- Directive A
Turn the entries below into a numbered list, covering everything from their first line down to the line containing "tap(1001, 139)", both included, and leave out any blank lines.

***** Extract to read *****

Yep, and test sets were only sold to ASC's when they have been factory trained, that's when I bought both of these. However, I've seen several change hands over the years. I'd like another set of cables for my PS/2 one, MTH was going to sell those, but it never happened.


----------



## Zachmodeltrains (10 mo ago)

CO-Mike said:


> I have a MTH O Steam Engine PS2 (3v) I might have killed. Currently I have no sound, and the engine will continue to accelerate uncontrolably when you scroll the speed control to 1 scale mph. I can stop the engine by simply scrolling back down to 0. Lighting, coupler, and smoke operates as it should. Strange happenings when trying to retrieve odometer readings. Will skip between actual reading and 0. Not sure if anyone has experienced anything like this or has any repair advice (other than good luck on trying to buy a replacement control board...)
> 
> Background and the woes of my ways... So I dove head first into an upgrade from a previous post, adding a 3rd center rail pickup to a 2-8-0 engine that could not make it through a large turnout (2 tender pickups only 3 1/2" apart). I had previously built my own battery component replacement with the guidence of a particularly knowledgeable member (GunrunnerJohn), but I used a 2 pin connector that was somewhat generic and was not really a "directional plug". (Relevent in a moment) Upon completing the 3rd pickup installation with an in line PPTC fuse, I tested all connections to make sure there was no posibility of a short. Last step, re-connect the super capacitor pack and test it out. Carelessly I had reversed polarity on the super capacitor pack (wires hidden beneath factory zip tie - yes dumb move not checking closely). As soon as I put power to the track I noticed some strange feedback in the speaker and quickly turned everything off. Imediately found the reversed super cap pack, fliped the plug and attempted to power the engine up again. Not this go-round...
> 
> ...


I’m having the same problem I have a mth dash-9 diesel ho scale and It will have sounds at first then I run it then the sounds stop then I turn off my digitrax remote turn it back on the some sounds come on then it stops


----------



## Hamilton (9 mo ago)

***** Entries supplied *****

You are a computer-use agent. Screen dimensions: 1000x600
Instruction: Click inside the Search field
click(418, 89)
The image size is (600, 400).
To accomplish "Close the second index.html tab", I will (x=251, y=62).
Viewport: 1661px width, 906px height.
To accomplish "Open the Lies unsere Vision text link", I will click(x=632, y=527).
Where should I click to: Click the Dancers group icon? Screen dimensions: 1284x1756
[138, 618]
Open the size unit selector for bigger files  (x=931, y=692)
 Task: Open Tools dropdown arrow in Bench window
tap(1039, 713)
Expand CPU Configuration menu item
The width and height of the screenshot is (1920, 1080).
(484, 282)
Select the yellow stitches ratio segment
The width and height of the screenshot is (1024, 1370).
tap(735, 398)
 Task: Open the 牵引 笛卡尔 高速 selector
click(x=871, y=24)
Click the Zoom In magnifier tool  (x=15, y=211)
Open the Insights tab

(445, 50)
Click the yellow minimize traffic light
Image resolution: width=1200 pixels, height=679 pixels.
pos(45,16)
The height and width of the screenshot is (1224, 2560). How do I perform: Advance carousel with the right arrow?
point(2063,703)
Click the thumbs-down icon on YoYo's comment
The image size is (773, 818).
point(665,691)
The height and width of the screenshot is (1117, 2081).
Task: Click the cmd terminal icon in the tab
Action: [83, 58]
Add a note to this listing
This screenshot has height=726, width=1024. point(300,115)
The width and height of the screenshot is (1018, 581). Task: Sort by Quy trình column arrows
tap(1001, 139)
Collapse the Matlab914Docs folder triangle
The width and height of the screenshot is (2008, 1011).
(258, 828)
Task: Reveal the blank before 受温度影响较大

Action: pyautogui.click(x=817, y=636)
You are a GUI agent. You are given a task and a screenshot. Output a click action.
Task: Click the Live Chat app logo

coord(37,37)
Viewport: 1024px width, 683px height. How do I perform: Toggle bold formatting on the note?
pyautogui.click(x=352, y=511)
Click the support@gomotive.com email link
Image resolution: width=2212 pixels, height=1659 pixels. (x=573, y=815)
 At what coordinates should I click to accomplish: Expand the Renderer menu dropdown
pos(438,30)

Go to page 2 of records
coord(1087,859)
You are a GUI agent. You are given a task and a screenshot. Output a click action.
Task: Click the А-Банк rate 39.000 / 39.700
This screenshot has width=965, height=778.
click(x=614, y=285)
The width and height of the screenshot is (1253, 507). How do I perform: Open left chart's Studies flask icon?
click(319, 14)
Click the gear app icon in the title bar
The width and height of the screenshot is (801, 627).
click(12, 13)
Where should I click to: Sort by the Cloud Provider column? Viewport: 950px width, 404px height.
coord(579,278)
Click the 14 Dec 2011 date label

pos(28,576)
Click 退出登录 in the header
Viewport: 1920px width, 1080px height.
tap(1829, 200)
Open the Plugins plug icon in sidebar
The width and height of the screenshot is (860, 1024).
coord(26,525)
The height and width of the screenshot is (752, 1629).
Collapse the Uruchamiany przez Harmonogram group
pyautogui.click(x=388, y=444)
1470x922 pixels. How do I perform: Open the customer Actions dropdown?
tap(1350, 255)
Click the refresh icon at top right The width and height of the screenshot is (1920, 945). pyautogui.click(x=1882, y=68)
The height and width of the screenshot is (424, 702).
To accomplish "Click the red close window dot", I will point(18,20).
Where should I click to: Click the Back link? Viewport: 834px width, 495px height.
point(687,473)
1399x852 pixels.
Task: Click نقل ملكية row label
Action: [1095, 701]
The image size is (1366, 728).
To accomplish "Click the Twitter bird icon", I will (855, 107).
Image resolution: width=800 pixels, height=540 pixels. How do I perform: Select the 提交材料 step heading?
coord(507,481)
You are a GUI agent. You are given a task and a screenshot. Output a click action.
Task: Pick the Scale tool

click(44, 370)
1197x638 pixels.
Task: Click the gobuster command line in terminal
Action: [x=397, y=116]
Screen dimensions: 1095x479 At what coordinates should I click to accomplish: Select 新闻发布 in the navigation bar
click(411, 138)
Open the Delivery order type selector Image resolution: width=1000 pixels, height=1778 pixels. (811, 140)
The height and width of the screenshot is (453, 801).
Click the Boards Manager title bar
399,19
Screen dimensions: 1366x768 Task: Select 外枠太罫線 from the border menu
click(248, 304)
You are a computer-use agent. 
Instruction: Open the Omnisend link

*****

- Directive B
From the forum thread about the model train engine above, return everything from "Yep, and test" down to "replacement control board...)", word for word.

- Reply A
1. You are a computer-use agent. Screen dimensions: 1000x600
2. Instruction: Click inside the Search field
3. click(418, 89)
4. The image size is (600, 400).
5. To accomplish "Close the second index.html tab", I will (x=251, y=62).
6. Viewport: 1661px width, 906px height.
7. To accomplish "Open the Lies unsere Vision text link", I will click(x=632, y=527).
8. Where should I click to: Click the Dancers group icon? Screen dimensions: 1284x1756
9. [138, 618]
10. Open the size unit selector for bigger files  (x=931, y=692)
11.  Task: Open Tools dropdown arrow in Bench window
12. tap(1039, 713)
13. Expand CPU Configuration menu item
14. The width and height of the screenshot is (1920, 1080).
15. (484, 282)
16. Select the yellow stitches ratio segment
17. The width and height of the screenshot is (1024, 1370).
18. tap(735, 398)
19.  Task: Open the 牵引 笛卡尔 高速 selector
20. click(x=871, y=24)
21. Click the Zoom In magnifier tool  (x=15, y=211)
22. Open the Insights tab
23. (445, 50)
24. Click the yellow minimize traffic light
25. Image resolution: width=1200 pixels, height=679 pixels.
26. pos(45,16)
27. The height and width of the screenshot is (1224, 2560). How do I perform: Advance carousel with the right arrow?
28. point(2063,703)
29. Click the thumbs-down icon on YoYo's comment
30. The image size is (773, 818).
31. point(665,691)
32. The height and width of the screenshot is (1117, 2081).
33. Task: Click the cmd terminal icon in the tab
34. Action: [83, 58]
35. Add a note to this listing
36. This screenshot has height=726, width=1024. point(300,115)
37. The width and height of the screenshot is (1018, 581). Task: Sort by Quy trình column arrows
38. tap(1001, 139)

- Reply B
Yep, and test sets were only sold to ASC's when they have been factory trained, that's when I bought both of these. However, I've seen several change hands over the years. I'd like another set of cables for my PS/2 one, MTH was going to sell those, but it never happened.


----------



## Zachmodeltrains (10 mo ago)

CO-Mike said:


> I have a MTH O Steam Engine PS2 (3v) I might have killed. Currently I have no sound, and the engine will continue to accelerate uncontrolably when you scroll the speed control to 1 scale mph. I can stop the engine by simply scrolling back down to 0. Lighting, coupler, and smoke operates as it should. Strange happenings when trying to retrieve odometer readings. Will skip between actual reading and 0. Not sure if anyone has experienced anything like this or has any repair advice (other than good luck on trying to buy a replacement control board...)